__Records to process__:

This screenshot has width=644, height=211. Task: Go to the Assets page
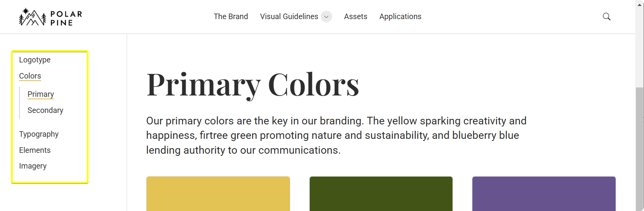point(355,17)
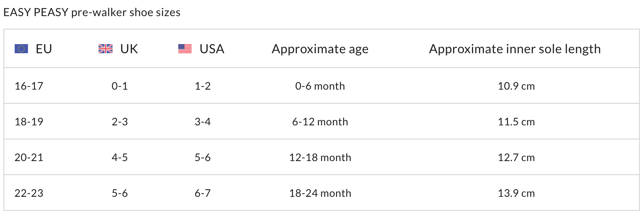Select the EU size 20-21 cell
This screenshot has width=644, height=215.
pyautogui.click(x=29, y=158)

__Goal of the exercise__: Could you output all the entries above exactly as written, leaving out the pictures?

__Exercise output__:
This screenshot has width=644, height=211. Task: Go to the Assets page
point(355,17)
Select the EU size 20-21 cell
This screenshot has width=644, height=215.
pyautogui.click(x=29, y=158)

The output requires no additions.